Exactly the lines from the one containing "The image size is (491, 386)." through the end of the listing must make up the answer, with no pictures included.

# INPUT FOR THIS TASK
+---+
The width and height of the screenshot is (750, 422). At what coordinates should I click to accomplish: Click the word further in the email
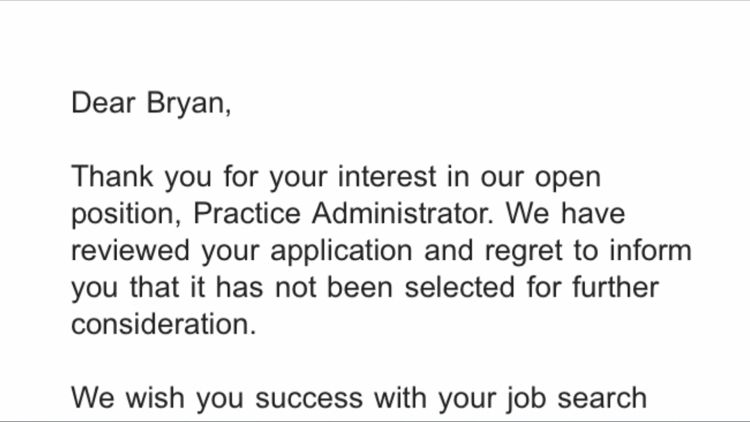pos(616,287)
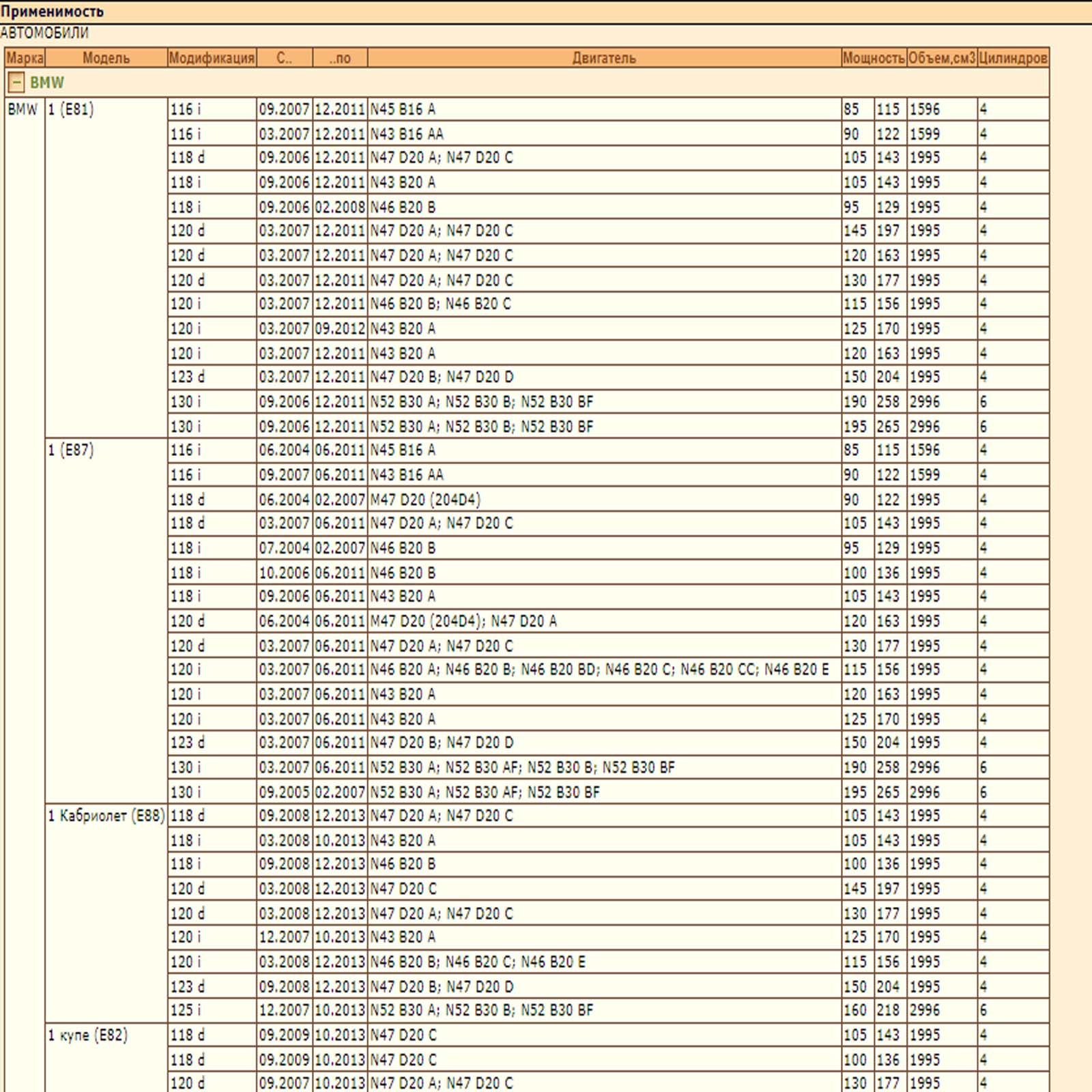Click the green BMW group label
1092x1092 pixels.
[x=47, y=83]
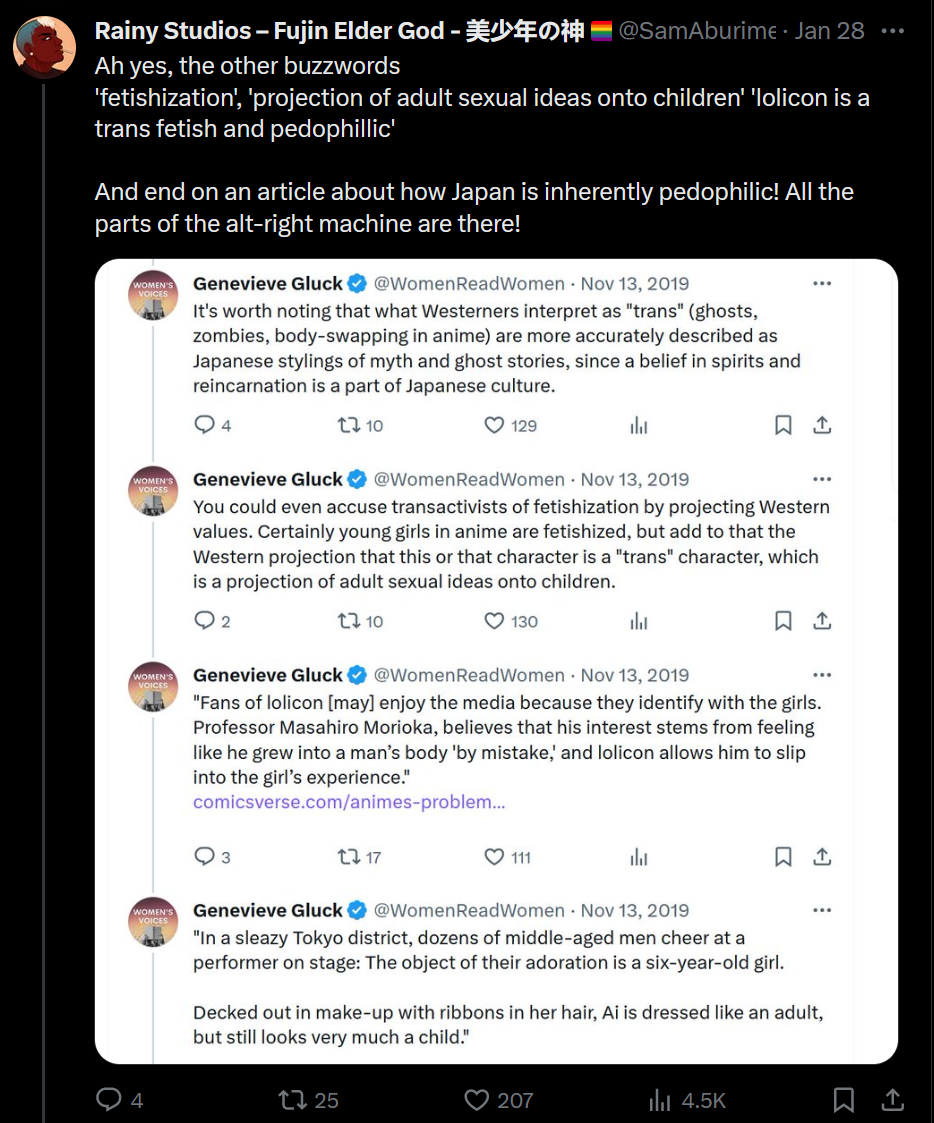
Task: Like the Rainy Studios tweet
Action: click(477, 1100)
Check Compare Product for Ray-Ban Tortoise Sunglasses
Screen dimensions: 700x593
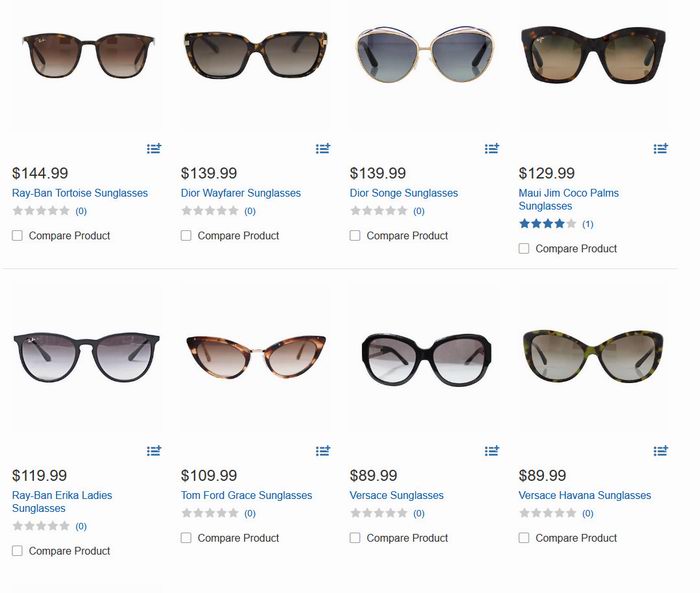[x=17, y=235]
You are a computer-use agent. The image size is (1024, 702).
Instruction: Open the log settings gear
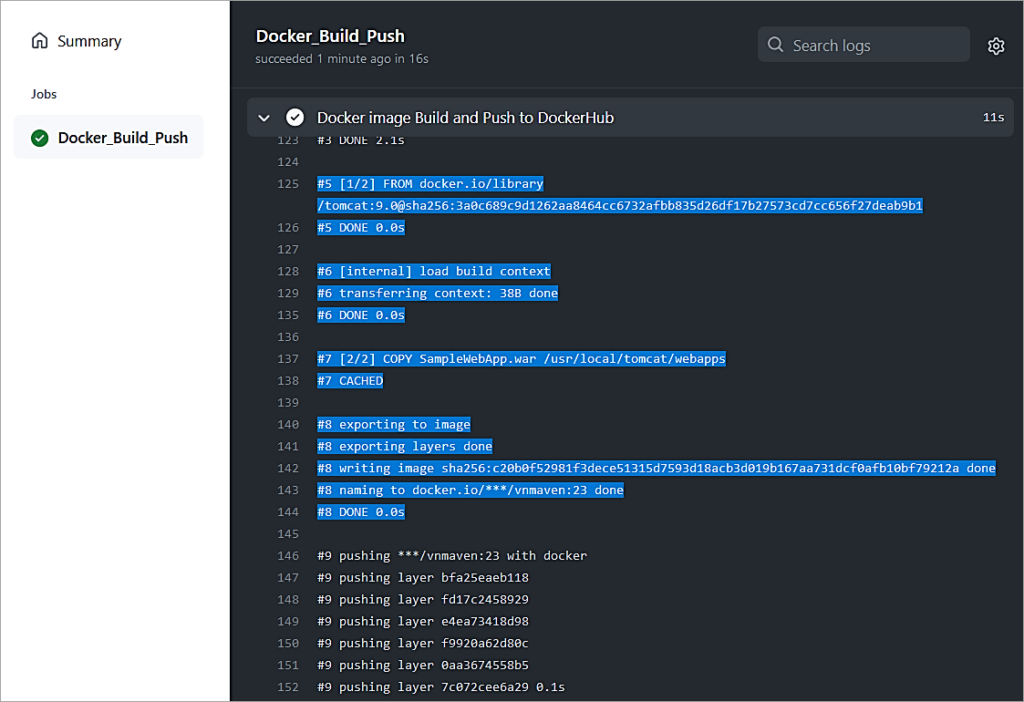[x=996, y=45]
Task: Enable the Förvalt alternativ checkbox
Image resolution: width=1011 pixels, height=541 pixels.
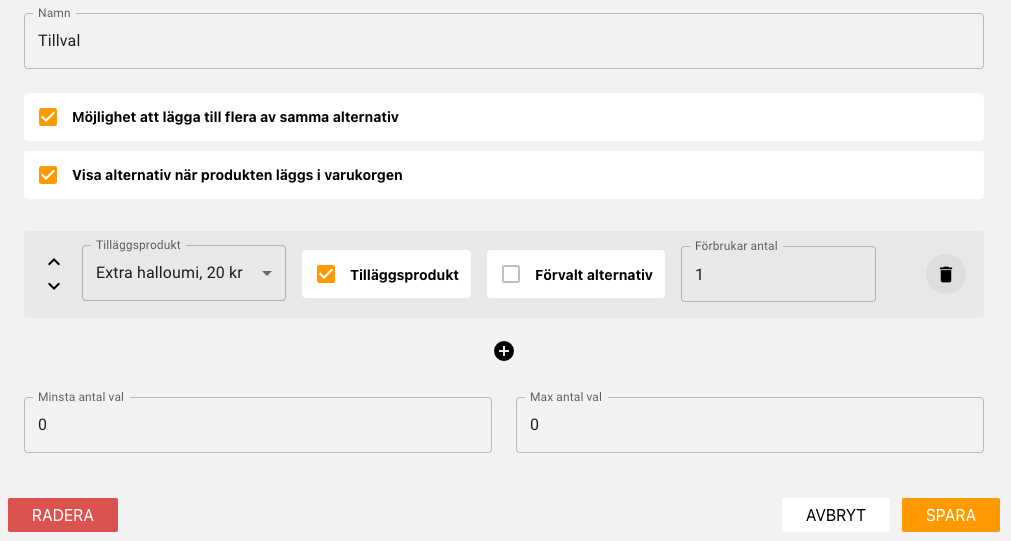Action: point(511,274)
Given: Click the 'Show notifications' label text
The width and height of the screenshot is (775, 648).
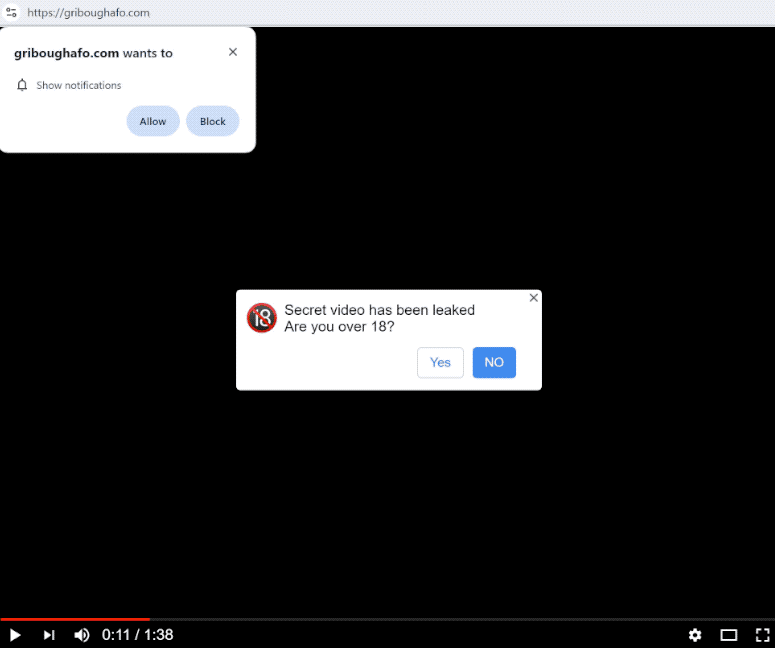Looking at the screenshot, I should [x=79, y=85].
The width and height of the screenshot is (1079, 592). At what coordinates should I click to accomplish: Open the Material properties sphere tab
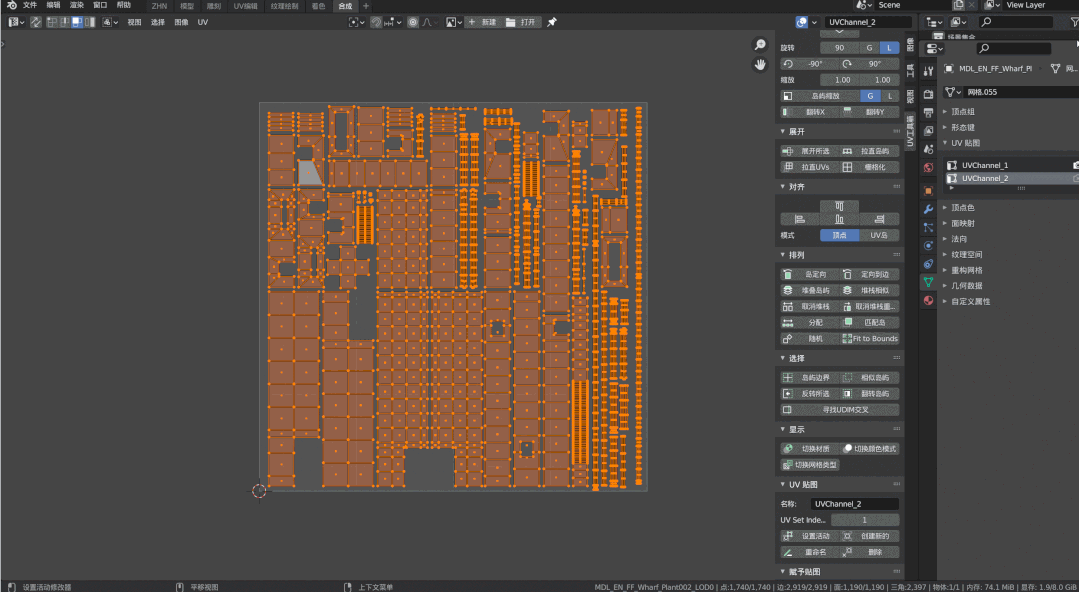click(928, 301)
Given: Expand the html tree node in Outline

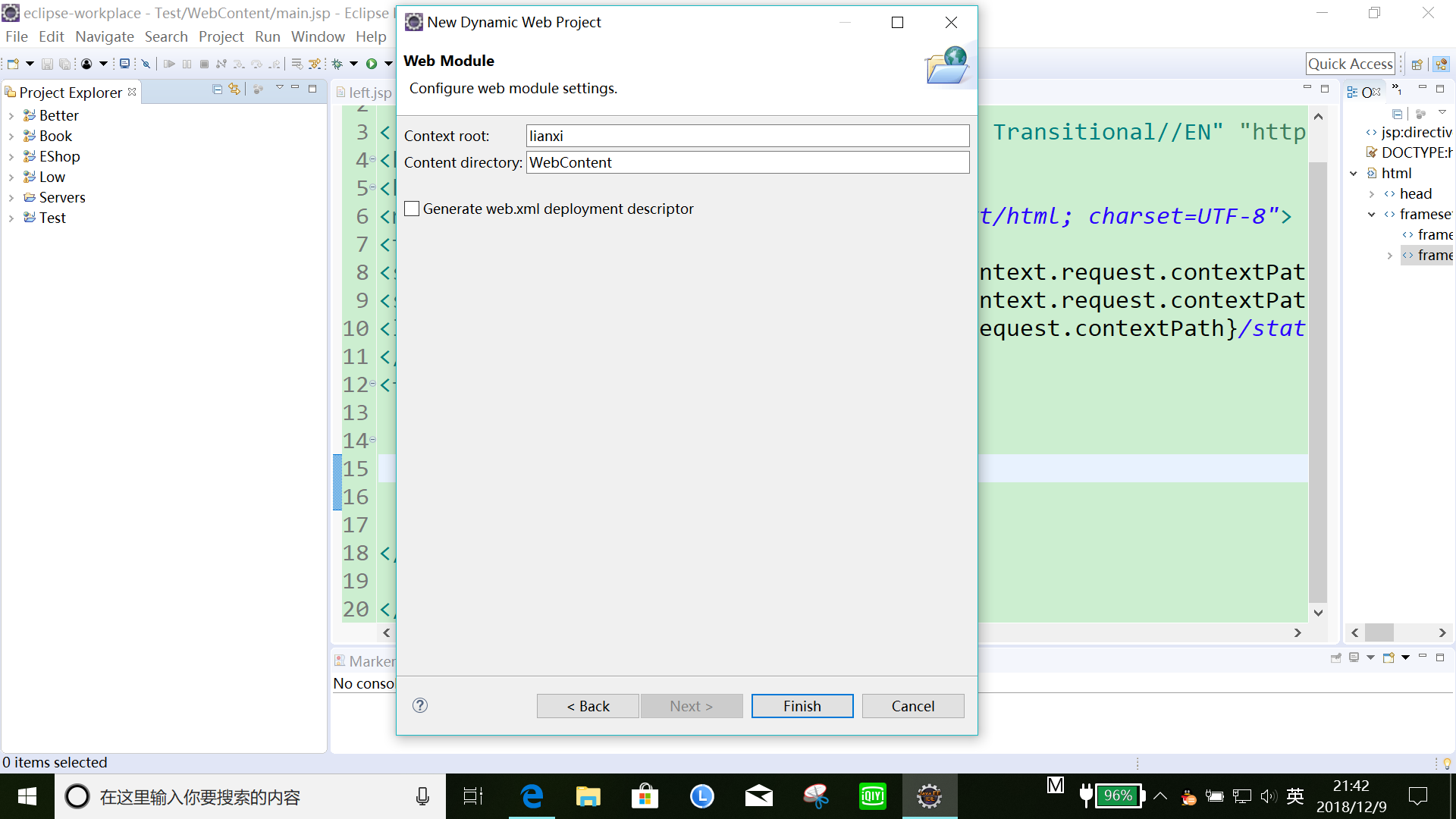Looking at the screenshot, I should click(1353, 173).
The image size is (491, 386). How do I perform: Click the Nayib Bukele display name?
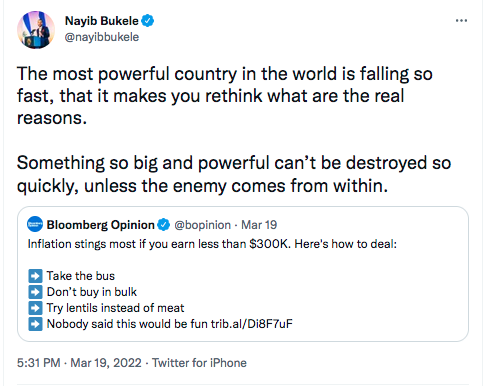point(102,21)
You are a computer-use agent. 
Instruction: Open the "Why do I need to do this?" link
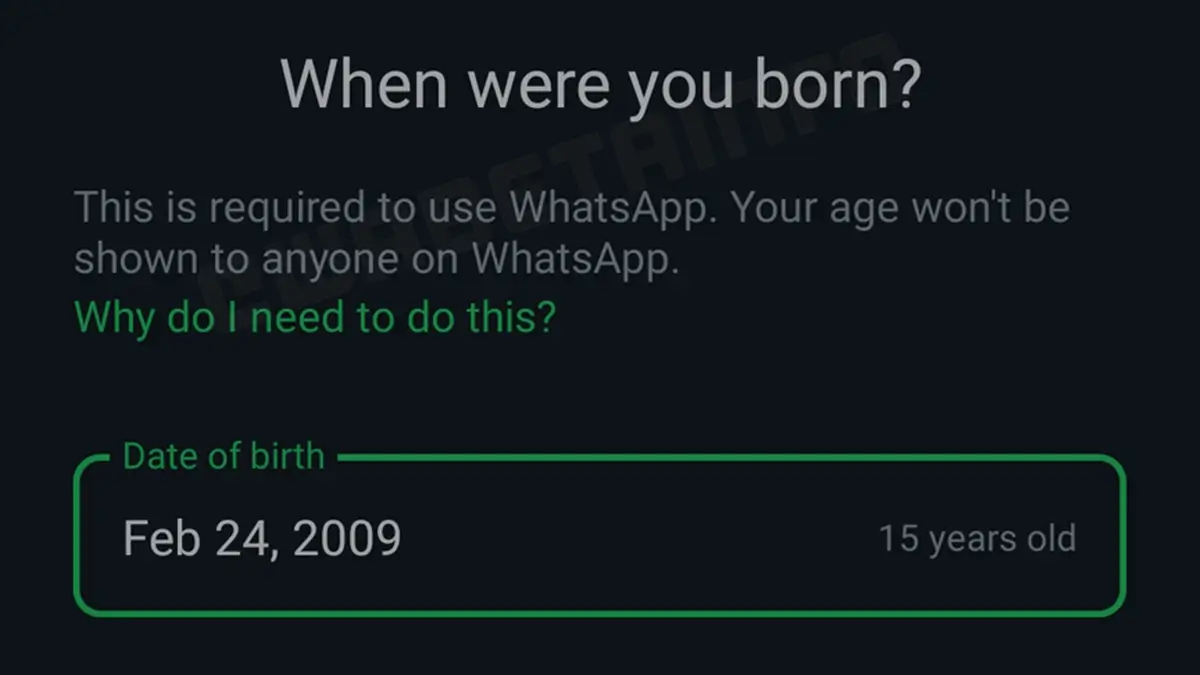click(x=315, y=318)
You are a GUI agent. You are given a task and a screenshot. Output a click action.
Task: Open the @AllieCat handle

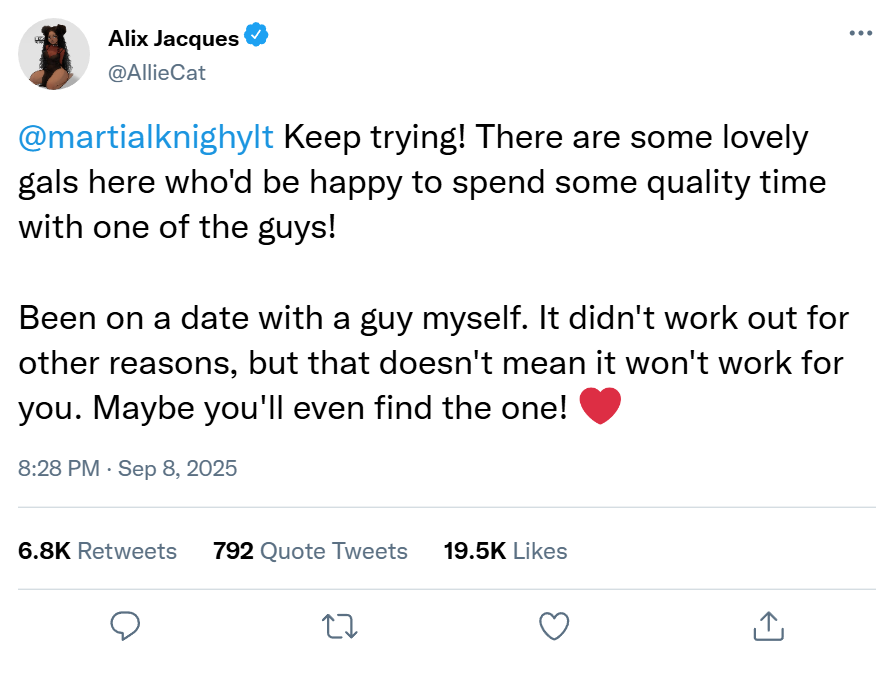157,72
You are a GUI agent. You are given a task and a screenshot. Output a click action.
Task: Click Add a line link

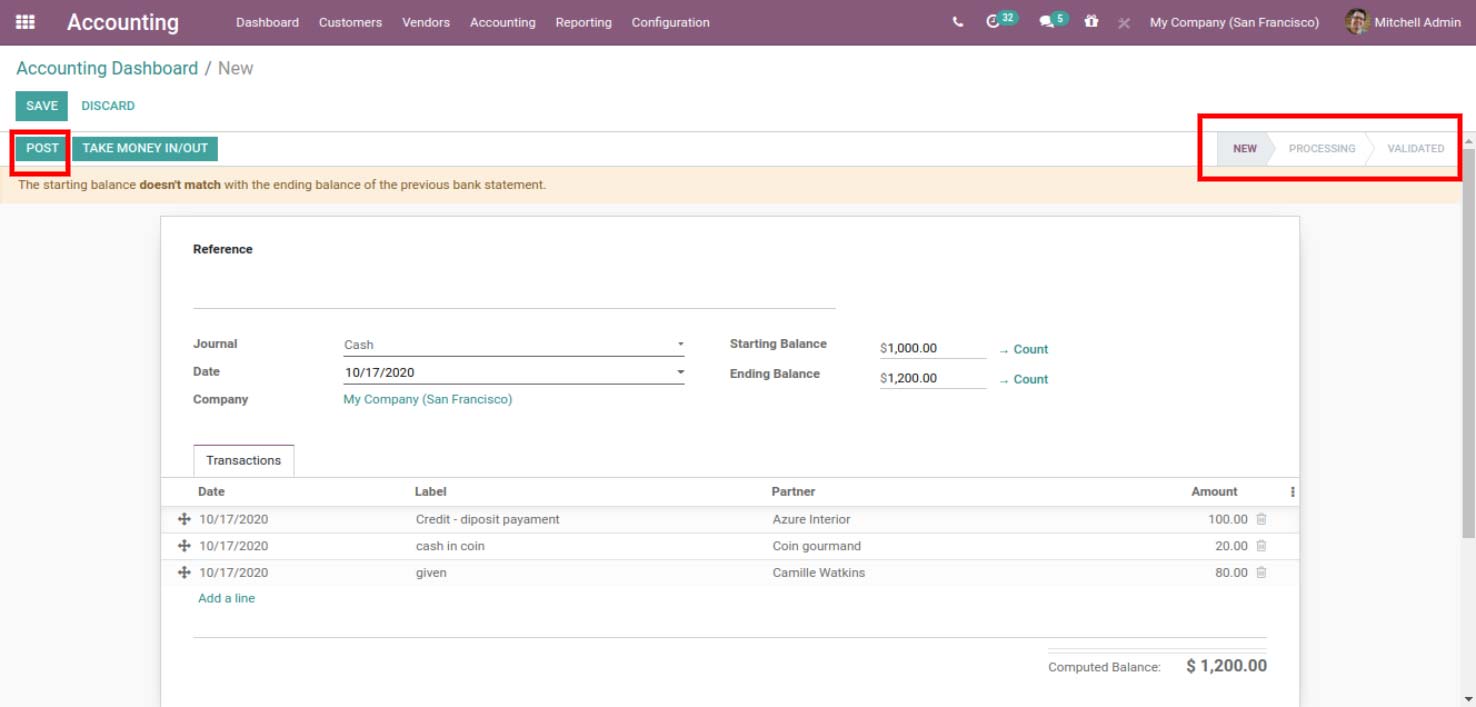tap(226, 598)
+---+
# WRITTEN REPLY
The image size is (491, 386). How do I perform: Click the Nayib Bukele display name?
point(102,21)
You are a computer-use agent. 
Instruction: Open the "Why do I need to do this?" link
click(x=315, y=318)
You are a GUI agent. You are given a task and a screenshot. Output a click action.
Task: Open the @AllieCat handle

157,72
You are a GUI agent. You are given a task and a screenshot. Output a click action.
Task: Click Add a line link

tap(226, 598)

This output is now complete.